Thankyou for sharing pictures of your beautiful girl Bailey , what great photos!Thinking of you today as you remember Bailey's life.


----------



## goldensmum (Oct 23, 2007)

Bailey was a beautiful girl -- i am sure you remember her every day, anniversaries are always difficult.

Remember Bailey with a smile and love in you heart

Run free, play hard and sleep softly Bailey


----------



## TwoGoldens (Feb 8, 2008)

*Thanks*

Thanks to everyone for the kinds words----it means a lot to know others know how you feel. 
Special Thanks to "Sharlin" The picture is beautiful and brought tears to my eyes.
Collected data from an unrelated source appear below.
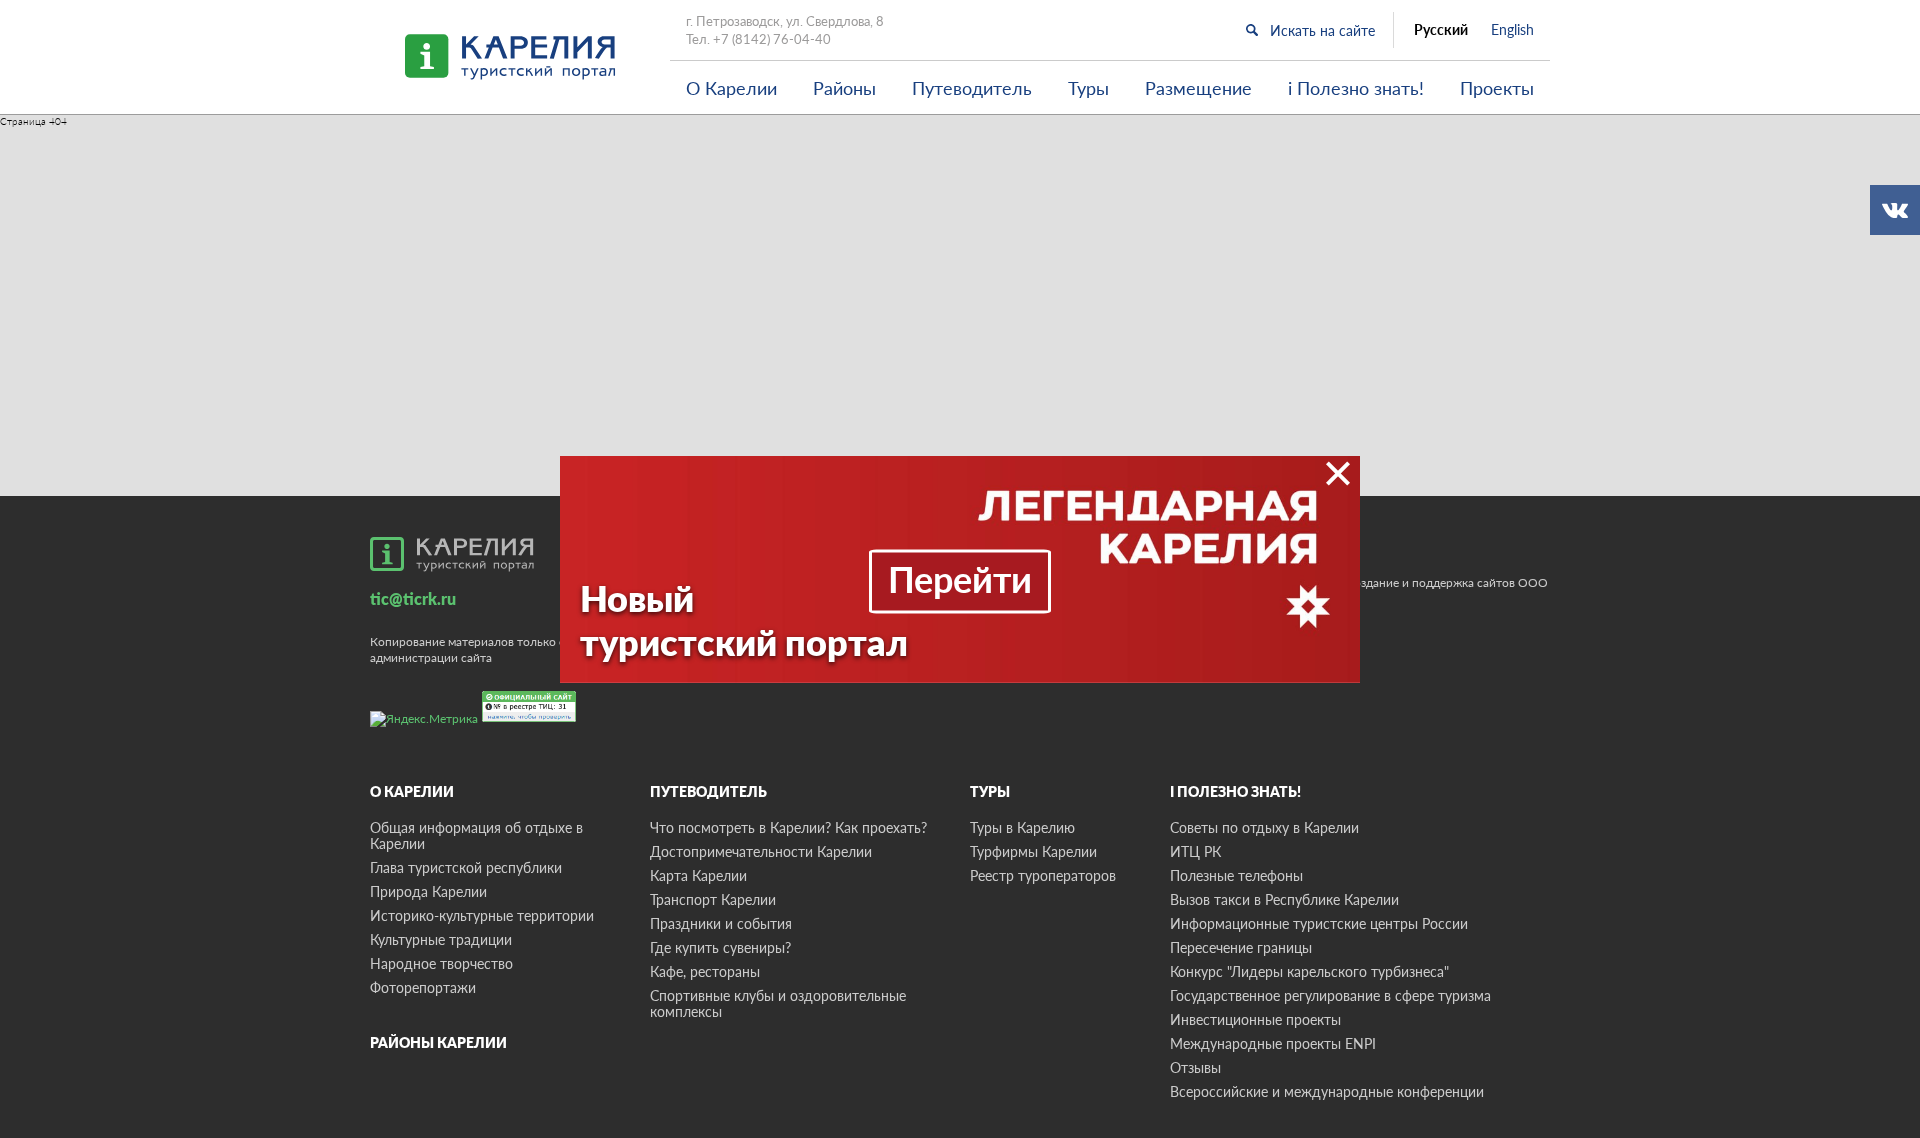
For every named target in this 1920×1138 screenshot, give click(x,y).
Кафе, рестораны (705, 971)
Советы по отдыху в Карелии (1264, 827)
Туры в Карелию (1022, 827)
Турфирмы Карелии (1033, 851)
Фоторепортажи (423, 987)
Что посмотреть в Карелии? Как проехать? (788, 827)
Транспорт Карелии (713, 899)
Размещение (1198, 88)
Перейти (960, 579)
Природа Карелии (428, 891)
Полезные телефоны (1236, 875)
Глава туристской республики (466, 867)
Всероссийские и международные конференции (1327, 1091)
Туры (1088, 88)
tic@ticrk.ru (413, 598)
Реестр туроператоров (1043, 875)
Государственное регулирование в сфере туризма (1330, 995)
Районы (844, 88)
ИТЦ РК (1195, 851)
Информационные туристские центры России (1319, 923)
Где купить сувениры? (720, 947)
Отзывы (1195, 1067)
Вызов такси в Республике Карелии (1284, 899)
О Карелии (731, 88)
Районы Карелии (438, 1042)
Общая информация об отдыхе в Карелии (476, 835)
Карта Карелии (698, 875)
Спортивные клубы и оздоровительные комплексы (778, 1003)
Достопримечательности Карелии (761, 851)
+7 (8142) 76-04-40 (772, 39)
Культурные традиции (441, 939)
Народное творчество (441, 963)
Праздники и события (721, 923)
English (1512, 30)
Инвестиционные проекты (1255, 1019)
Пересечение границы (1241, 947)
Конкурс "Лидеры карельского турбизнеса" (1309, 971)
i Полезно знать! (1356, 88)
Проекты (1497, 88)
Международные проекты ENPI (1273, 1043)
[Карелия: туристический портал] (452, 554)
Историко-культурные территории (482, 915)
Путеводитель (972, 88)
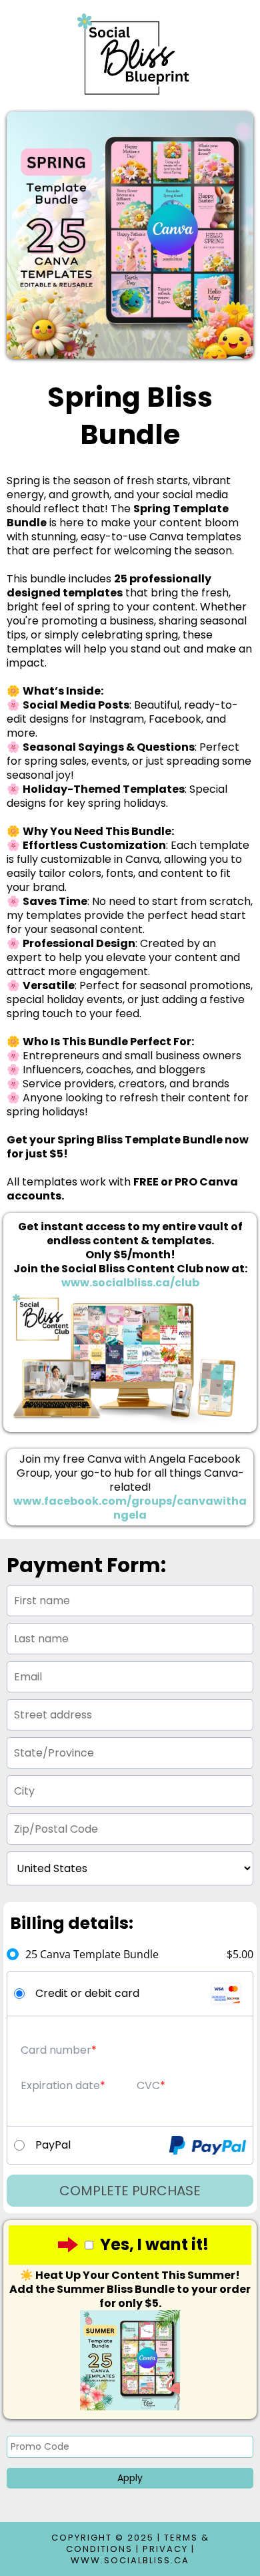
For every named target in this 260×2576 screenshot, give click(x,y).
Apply (130, 2478)
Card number (56, 2050)
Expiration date (60, 2085)
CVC (148, 2085)
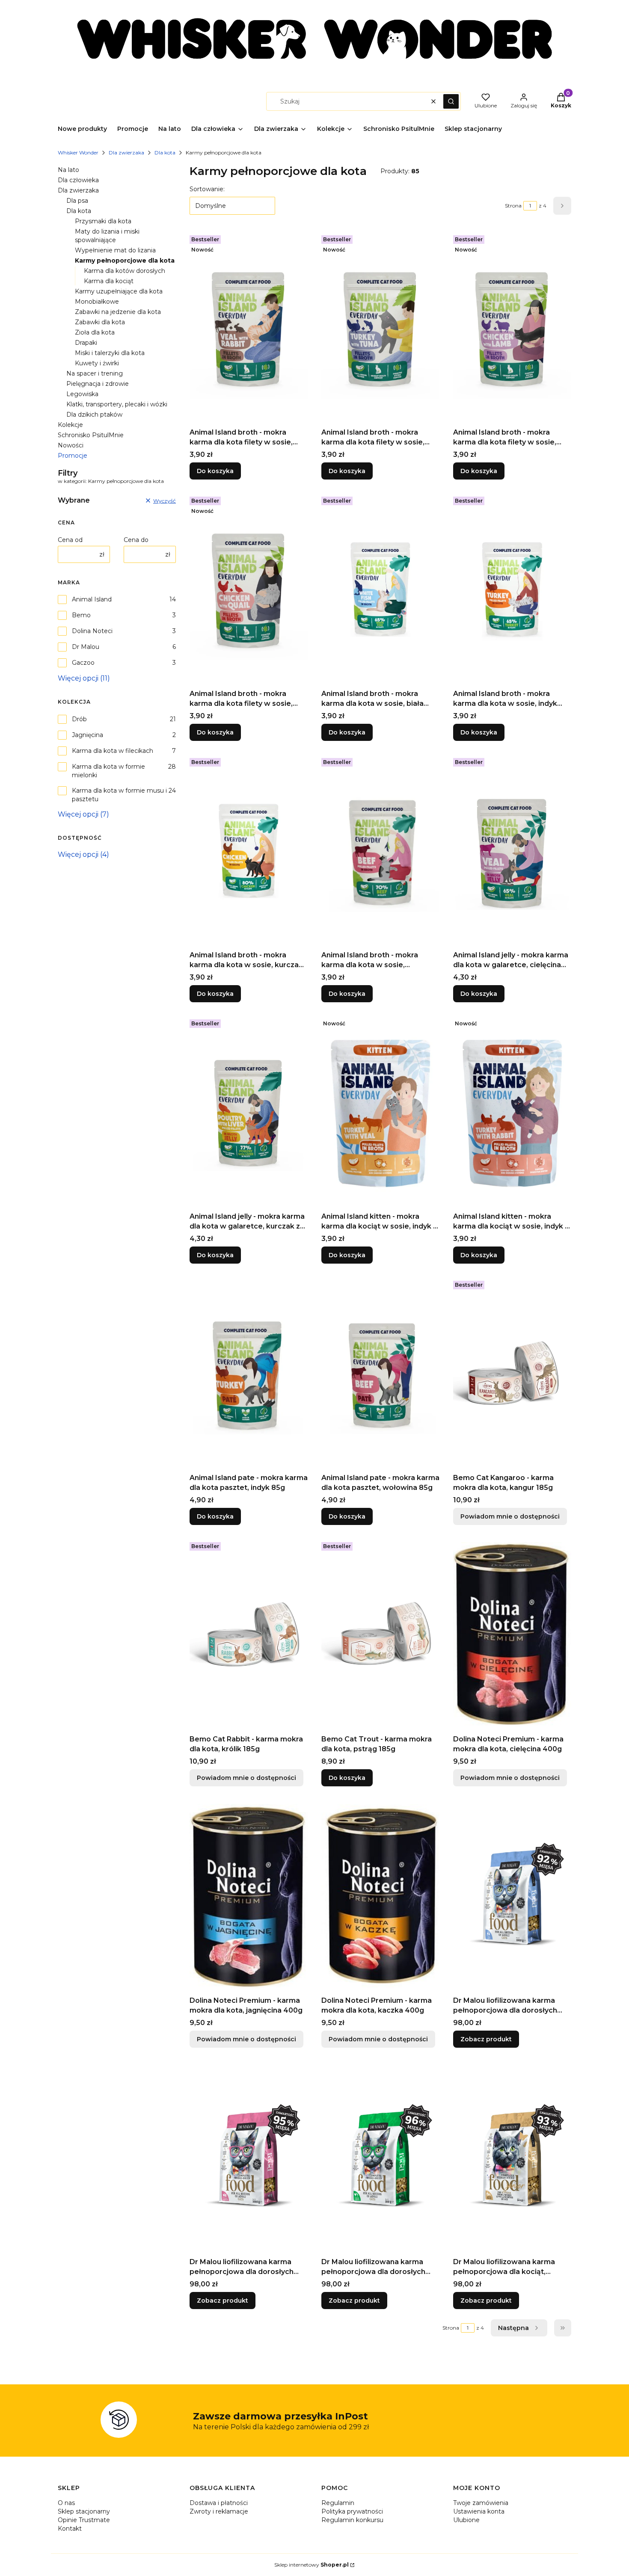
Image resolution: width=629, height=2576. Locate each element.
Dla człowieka (78, 180)
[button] (451, 101)
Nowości (70, 445)
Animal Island (92, 599)
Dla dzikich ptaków (94, 414)
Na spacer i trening (94, 373)
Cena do (136, 540)
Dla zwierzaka (126, 152)
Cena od (70, 540)
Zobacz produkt (486, 2039)
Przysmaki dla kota (103, 221)
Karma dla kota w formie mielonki (108, 771)
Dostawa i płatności (219, 2503)
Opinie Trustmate (84, 2520)
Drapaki (86, 342)
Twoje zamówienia (480, 2503)
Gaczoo (83, 662)
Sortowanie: (207, 189)
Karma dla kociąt (109, 281)
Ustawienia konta (478, 2511)
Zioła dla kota (95, 332)
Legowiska (82, 394)
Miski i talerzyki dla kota (110, 353)
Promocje (72, 455)
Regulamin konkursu (352, 2520)
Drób (79, 719)
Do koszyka (215, 471)
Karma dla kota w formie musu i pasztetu (119, 795)
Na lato (68, 170)
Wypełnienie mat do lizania (115, 250)
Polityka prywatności (352, 2511)
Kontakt (70, 2528)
Thank you!!


----------



## maggie1951 (Apr 20, 2007)

Bailey was a beautful girl they sure do leave a big hole in your heart.


----------



## IloveGQ (Nov 15, 2008)

Wow - the bottom pic looks a lot like my G - It will be 2 weeks tomorrow since G passed- I know all too well how you feel.....so sorry for you losing Bailey...

Although the pain sucks, Im glad we all remember the sweet gentle souls of our goldens....2 weeks, 2 years, 10 years - I hope I never ever forget G.....


----------